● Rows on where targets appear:
-=-=-
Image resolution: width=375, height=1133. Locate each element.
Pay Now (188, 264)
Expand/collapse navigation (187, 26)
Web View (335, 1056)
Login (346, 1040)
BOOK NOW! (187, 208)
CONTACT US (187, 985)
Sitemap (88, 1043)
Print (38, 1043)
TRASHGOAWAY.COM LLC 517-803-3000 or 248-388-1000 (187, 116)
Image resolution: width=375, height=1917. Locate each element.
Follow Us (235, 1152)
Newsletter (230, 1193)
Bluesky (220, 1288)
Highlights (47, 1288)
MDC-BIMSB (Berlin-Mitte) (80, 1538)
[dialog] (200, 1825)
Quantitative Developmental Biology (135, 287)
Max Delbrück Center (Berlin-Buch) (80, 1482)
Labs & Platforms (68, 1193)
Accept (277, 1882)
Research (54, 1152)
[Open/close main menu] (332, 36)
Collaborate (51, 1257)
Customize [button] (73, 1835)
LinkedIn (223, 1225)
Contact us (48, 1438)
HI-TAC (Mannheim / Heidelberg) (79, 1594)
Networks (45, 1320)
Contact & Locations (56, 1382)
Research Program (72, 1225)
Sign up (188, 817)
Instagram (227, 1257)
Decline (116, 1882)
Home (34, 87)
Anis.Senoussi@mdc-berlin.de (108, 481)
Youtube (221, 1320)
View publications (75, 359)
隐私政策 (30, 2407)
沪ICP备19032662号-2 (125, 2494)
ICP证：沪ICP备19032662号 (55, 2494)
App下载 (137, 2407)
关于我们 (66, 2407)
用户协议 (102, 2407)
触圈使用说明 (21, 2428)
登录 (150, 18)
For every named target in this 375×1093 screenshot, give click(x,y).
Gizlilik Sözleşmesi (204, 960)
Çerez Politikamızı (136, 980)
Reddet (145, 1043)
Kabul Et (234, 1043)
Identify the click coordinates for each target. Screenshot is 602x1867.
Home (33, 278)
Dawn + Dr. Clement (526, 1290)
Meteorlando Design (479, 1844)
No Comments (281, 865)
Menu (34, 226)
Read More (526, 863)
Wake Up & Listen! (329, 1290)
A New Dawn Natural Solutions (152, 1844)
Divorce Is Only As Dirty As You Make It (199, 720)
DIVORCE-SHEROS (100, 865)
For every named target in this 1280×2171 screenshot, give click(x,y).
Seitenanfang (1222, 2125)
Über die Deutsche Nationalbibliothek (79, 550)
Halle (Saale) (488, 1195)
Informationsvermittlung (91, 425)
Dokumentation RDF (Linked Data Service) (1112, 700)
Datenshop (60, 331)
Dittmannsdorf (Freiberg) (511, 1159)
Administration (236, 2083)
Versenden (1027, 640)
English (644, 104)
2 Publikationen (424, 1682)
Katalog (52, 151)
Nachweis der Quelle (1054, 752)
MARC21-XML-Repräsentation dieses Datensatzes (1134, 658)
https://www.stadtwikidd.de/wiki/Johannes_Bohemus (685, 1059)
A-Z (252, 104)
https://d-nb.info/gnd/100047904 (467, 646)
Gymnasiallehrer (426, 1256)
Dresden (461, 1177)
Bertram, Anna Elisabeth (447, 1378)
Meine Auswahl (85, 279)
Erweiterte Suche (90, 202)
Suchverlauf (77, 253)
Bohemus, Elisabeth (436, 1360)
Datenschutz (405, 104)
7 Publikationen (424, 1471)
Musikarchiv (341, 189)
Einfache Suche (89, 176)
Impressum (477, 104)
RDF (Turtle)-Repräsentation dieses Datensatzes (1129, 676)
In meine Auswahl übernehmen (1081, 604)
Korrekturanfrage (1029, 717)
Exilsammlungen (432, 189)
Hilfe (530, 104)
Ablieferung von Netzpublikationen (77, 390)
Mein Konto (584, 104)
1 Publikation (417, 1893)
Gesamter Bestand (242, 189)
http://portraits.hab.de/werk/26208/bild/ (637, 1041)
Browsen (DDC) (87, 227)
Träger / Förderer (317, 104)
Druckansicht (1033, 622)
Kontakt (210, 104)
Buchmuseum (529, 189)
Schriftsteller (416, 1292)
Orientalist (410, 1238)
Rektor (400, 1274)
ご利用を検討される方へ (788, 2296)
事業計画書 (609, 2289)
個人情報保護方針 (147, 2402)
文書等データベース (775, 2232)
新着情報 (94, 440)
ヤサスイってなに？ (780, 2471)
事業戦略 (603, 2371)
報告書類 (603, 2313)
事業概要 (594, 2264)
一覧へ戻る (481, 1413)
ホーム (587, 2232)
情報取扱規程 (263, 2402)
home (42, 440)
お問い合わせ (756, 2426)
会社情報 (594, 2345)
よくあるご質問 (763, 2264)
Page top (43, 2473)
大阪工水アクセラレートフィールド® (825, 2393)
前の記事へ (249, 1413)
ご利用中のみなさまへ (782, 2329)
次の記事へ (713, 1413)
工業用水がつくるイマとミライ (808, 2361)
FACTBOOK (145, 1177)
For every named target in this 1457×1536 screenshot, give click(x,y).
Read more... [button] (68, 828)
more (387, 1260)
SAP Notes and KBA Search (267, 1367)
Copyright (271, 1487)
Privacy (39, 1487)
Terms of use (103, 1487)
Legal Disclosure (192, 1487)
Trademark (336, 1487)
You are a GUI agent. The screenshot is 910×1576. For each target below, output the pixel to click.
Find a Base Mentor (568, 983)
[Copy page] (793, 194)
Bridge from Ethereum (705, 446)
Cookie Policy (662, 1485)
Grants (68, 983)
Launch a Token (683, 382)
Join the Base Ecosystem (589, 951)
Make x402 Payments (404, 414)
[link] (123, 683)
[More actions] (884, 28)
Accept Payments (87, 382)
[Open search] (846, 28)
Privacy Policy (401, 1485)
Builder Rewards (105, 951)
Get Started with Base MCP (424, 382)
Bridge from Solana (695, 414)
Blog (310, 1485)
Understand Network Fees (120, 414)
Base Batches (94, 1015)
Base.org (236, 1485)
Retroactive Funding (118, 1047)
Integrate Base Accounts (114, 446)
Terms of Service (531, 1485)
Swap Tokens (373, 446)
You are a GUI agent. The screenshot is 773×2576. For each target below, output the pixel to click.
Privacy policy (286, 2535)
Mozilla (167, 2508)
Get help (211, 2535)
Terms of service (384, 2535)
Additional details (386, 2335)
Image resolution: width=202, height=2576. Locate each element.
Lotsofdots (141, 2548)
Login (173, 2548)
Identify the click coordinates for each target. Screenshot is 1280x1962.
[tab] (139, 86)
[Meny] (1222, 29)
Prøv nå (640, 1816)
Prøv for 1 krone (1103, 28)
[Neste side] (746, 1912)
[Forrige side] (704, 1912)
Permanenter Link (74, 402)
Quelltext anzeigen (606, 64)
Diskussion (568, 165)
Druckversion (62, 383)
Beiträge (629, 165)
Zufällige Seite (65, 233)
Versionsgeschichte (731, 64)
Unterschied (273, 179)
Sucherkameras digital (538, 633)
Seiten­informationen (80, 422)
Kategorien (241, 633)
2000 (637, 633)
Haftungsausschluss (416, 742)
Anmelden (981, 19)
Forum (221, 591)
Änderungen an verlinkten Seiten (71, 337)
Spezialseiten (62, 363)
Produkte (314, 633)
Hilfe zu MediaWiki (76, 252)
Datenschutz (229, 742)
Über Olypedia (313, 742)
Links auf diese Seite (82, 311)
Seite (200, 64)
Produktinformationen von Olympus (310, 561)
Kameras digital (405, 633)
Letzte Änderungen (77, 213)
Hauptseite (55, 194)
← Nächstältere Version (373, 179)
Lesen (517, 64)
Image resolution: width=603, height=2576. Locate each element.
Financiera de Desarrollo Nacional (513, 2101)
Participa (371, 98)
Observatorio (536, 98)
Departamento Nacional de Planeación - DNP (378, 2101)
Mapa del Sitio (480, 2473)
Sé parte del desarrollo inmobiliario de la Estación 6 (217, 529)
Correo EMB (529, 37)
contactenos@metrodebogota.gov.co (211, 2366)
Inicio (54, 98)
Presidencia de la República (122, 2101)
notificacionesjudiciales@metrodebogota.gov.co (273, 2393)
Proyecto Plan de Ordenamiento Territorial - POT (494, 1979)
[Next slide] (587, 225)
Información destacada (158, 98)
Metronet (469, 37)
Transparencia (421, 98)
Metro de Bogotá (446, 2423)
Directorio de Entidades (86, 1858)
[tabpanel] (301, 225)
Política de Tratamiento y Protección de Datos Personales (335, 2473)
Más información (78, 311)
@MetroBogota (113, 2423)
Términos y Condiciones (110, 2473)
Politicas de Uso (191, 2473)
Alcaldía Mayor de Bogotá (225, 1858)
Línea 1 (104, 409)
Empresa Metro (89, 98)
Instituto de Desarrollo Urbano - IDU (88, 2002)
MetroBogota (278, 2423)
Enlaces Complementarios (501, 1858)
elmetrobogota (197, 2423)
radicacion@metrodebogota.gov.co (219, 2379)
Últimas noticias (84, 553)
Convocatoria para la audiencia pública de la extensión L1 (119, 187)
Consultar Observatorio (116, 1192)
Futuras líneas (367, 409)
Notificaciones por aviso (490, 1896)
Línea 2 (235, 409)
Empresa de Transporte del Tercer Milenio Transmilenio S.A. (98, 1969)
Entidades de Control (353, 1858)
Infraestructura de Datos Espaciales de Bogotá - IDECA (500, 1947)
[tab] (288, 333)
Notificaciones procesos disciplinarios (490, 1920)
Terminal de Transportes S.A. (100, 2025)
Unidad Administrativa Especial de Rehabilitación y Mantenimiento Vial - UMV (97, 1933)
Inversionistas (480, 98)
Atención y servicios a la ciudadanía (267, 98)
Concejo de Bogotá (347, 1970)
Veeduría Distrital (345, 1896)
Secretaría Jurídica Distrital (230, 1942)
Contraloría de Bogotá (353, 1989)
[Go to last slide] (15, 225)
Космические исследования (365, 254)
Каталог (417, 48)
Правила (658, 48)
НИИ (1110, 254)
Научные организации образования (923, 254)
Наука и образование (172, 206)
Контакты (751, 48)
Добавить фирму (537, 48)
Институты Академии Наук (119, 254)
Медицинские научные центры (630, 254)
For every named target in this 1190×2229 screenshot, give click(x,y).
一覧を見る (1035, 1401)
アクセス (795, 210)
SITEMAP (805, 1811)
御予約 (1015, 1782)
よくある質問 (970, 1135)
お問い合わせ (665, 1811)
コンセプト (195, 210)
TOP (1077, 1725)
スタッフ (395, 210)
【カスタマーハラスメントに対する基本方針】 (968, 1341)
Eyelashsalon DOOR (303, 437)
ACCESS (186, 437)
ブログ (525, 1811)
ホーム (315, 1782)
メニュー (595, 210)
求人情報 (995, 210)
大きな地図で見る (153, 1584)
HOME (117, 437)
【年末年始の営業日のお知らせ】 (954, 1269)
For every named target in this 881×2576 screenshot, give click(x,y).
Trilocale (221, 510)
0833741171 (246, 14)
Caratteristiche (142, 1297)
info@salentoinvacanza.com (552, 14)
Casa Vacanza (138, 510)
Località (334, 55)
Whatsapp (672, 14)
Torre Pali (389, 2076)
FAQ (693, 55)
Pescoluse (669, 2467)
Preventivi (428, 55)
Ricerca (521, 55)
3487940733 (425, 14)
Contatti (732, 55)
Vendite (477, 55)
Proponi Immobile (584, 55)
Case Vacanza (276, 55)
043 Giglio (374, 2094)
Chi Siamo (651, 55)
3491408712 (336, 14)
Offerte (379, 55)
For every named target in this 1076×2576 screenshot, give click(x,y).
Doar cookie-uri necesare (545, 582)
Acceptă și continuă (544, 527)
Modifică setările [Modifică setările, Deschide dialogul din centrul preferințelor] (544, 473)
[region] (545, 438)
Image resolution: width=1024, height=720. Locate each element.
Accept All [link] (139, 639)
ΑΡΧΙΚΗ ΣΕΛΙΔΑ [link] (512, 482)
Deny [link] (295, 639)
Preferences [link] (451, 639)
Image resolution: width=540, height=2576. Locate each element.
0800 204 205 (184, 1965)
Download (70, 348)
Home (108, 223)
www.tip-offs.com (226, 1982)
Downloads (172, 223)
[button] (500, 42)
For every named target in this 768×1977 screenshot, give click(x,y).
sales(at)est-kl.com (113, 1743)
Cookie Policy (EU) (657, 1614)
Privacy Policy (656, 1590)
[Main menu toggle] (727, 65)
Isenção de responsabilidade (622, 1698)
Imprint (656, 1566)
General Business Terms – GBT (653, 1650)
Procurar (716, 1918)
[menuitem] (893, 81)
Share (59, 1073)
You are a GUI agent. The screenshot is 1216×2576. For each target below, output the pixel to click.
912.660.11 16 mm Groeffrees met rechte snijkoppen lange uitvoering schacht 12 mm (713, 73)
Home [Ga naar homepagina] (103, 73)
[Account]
-=-=-
● WHAT IS NEEDED:
Can you repeat the lines from the one containing "Nachweis der Quelle (1054, 752)" through the one containing "Terms of use (103, 1487)", copying each line word for word?

● TASK OUTPUT:
Nachweis der Quelle (1054, 752)
MARC21-XML-Repräsentation dieses Datensatzes (1134, 658)
https://www.stadtwikidd.de/wiki/Johannes_Bohemus (685, 1059)
A-Z (252, 104)
https://d-nb.info/gnd/100047904 (467, 646)
Gymnasiallehrer (426, 1256)
Dresden (461, 1177)
Bertram, Anna Elisabeth (447, 1378)
Meine Auswahl (85, 279)
Erweiterte Suche (90, 202)
Suchverlauf (77, 253)
Bohemus, Elisabeth (436, 1360)
Datenschutz (405, 104)
7 Publikationen (424, 1471)
Musikarchiv (341, 189)
Einfache Suche (89, 176)
Impressum (477, 104)
RDF (Turtle)-Repräsentation dieses Datensatzes (1129, 676)
In meine Auswahl übernehmen (1081, 604)
Korrekturanfrage (1029, 717)
Exilsammlungen (432, 189)
Hilfe (530, 104)
Ablieferung von Netzpublikationen (77, 390)
Mein Konto (584, 104)
1 Publikation (417, 1893)
Gesamter Bestand (242, 189)
http://portraits.hab.de/werk/26208/bild/ (637, 1041)
Browsen (DDC) (87, 227)
Träger / Förderer (317, 104)
Druckansicht (1033, 622)
Kontakt (210, 104)
Buchmuseum (529, 189)
Schriftsteller (416, 1292)
Orientalist (410, 1238)
Rektor (400, 1274)
ご利用を検討される方へ (788, 2296)
事業計画書 (609, 2289)
個人情報保護方針 (147, 2402)
文書等データベース (775, 2232)
新着情報 (94, 440)
ヤサスイってなに？ (780, 2471)
事業戦略 (603, 2371)
報告書類 (603, 2313)
事業概要 (594, 2264)
一覧へ戻る (481, 1413)
ホーム (587, 2232)
情報取扱規程 (263, 2402)
home (42, 440)
お問い合わせ (756, 2426)
会社情報 (594, 2345)
よくあるご質問 (763, 2264)
Page top (43, 2473)
大阪工水アクセラレートフィールド® (825, 2393)
前の記事へ (249, 1413)
ご利用中のみなさまへ (782, 2329)
次の記事へ (713, 1413)
工業用水がつくるイマとミライ (808, 2361)
FACTBOOK (145, 1177)
For every named target in this 1457×1536 screenshot, give click(x,y).
Read more... [button] (68, 828)
more (387, 1260)
SAP Notes and KBA Search (267, 1367)
Copyright (271, 1487)
Privacy (39, 1487)
Terms of use (103, 1487)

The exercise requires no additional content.